Herein, Fe-based metal organic framework can effectively encapsulate tumor antigens with high loading efficiency more than 80%, and act as both delivery system and adjuvants for tumor antigens. By adjusting the synthesis parameters, the obtained cancer vaccines are easily tailored from microscale rod-like morphology with lengths of about 0.8 μm (OVA-ML) to nanoscale morphology with sizes of about 50~80 nm (OVA-MS). When cocultured with antigen-presenting cells, nanoscale cancer vaccines more effectively enhance antigen uptake and Th1 cytokine secretion than microscale ones. Nanoscale cancer vaccines (OVA-MS, dLLC-MS) more effectively enhance lymph node targeting and cross-presentation of tumor antigens, mount antitumor immunity, and inhibit the growth of established tumor in tumor-bearing mice, compared with microscale cancer vaccines (OVA-ML, dLLC-ML) and free tumor antigens.
Our work paves the ways for a facile, rapid, and low-cost preparation approach for personalized cancer vaccines.
In this study, a facile one-pot synthetic route was developed to prepare cancer vaccines using model antigen or autologous tumor antigens based on the coordination interaction between Fe3+ ions and endogenous fumarate ligands.

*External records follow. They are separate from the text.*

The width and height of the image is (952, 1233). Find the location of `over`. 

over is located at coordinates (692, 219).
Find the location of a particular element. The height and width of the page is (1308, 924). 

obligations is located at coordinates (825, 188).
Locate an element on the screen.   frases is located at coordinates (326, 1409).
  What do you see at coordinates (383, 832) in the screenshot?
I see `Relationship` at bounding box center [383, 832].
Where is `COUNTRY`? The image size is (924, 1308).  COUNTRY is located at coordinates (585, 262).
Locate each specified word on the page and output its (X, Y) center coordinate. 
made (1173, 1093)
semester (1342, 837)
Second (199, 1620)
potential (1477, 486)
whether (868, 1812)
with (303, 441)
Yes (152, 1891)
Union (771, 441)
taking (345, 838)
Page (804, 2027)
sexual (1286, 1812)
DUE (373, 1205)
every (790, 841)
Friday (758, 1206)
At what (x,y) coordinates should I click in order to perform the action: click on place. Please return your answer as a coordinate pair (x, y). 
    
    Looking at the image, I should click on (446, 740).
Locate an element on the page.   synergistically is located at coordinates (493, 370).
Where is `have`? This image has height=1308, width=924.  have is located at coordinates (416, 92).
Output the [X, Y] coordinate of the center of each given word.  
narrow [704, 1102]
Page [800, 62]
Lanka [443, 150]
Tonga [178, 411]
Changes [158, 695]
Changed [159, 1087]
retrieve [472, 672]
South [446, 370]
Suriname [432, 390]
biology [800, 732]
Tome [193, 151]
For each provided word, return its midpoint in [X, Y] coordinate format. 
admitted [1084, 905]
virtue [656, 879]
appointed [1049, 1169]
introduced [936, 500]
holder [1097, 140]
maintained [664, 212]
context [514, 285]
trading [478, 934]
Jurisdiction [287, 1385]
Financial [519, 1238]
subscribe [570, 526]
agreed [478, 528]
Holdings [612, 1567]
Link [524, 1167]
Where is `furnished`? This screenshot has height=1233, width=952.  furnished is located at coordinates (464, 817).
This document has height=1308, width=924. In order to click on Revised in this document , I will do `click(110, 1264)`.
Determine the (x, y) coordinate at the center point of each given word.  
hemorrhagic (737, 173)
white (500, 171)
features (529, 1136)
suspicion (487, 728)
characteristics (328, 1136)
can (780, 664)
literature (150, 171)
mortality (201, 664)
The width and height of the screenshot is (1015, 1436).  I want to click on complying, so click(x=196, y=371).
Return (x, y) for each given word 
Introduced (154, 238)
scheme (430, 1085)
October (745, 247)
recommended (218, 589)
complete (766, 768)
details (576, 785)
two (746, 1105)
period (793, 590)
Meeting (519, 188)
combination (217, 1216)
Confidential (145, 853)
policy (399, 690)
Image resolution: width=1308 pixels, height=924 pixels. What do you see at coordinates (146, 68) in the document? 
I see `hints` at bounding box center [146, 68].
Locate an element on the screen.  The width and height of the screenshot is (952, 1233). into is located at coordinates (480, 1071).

Herein, Fe-based metal organic framework can effectively encapsulate tumor antigens with high loading efficiency more than 80%, and act as both delivery system and adjuvants for tumor antigens. By adjusting the synthesis parameters, the obtained cancer vaccines are easily tailored from microscale rod-like morphology with lengths of about 0.8 μm (OVA-ML) to nanoscale morphology with sizes of about 50~80 nm (OVA-MS). When cocultured with antigen-presenting cells, nanoscale cancer vaccines more effectively enhance antigen uptake and Th1 cytokine secretion than microscale ones. Nanoscale cancer vaccines (OVA-MS, dLLC-MS) more effectively enhance lymph node targeting and cross-presentation of tumor antigens, mount antitumor immunity, and inhibit the growth of established tumor in tumor-bearing mice, compared with microscale cancer vaccines (OVA-ML, dLLC-ML) and free tumor antigens.
Our work paves the ways for a facile, rapid, and low-cost preparation approach for personalized cancer vaccines.
摘要:
■考虑到肿瘤的多样性,开发一个简单的,有效,和低成本的方法来制备个性化的癌症疫苗。
■在这项研究中,基于Fe3+离子和内源性延胡索酸配体之间的配位相互作用,开发了使用模型抗原或自体肿瘤抗原制备癌症疫苗的简易一锅法合成途径.
■这里,Fe基金属有机框架能有效包裹肿瘤抗原,高加载效率达80%以上,并充当肿瘤抗原的递送系统和佐剂。通过调整合成参数,所获得的癌症疫苗很容易从长度约为0.8μm的微尺度棒状形态(OVA-ML)调整到尺寸约为50~80nm的纳米级形态(OVA-MS)。当与抗原呈递细胞共培养时,纳米癌症疫苗比微米级疫苗更有效地增强抗原摄取和Th1细胞因子分泌。纳米癌症疫苗(OVA-MS,dLLC-MS)更有效地增强淋巴结靶向和肿瘤抗原的交叉呈递,提高抗肿瘤免疫力,并抑制荷瘤小鼠中已建立的肿瘤的生长,与微型癌症疫苗(OVA-ML,dLLC-ML)和游离肿瘤抗原。
■我们的工作为轻松,快速,以及个性化癌症疫苗的低成本制备方法。
■在这项研究中,基于Fe3+离子和内源性延胡索酸配体之间的配位相互作用,开发了使用模型抗原或自体肿瘤抗原制备癌症疫苗的简易一锅法合成途径.
■这里,Fe基金属有机框架能有效包裹肿瘤抗原,高加载效率达80%以上,并充当肿瘤抗原的递送系统和佐剂。通过调整合成参数,所获得的癌症疫苗很容易从长度约为0.8μm的微尺度棒状形态(OVA-ML)调整到尺寸约为50~80nm的纳米级形态(OVA-MS)。当与抗原呈递细胞共培养时,纳米癌症疫苗比微米级疫苗更有效地增强抗原摄取和Th1细胞因子分泌。纳米癌症疫苗(OVA-MS,dLLC-MS)更有效地增强淋巴结靶向和肿瘤抗原的交叉呈递,提高抗肿瘤免疫力,并抑制荷瘤小鼠中已建立的肿瘤的生长,与微型癌症疫苗(OVA-ML,dLLC-ML)和游离肿瘤抗原。
■我们的工作为轻松,快速,以及个性化癌症疫苗的低成本制备方法。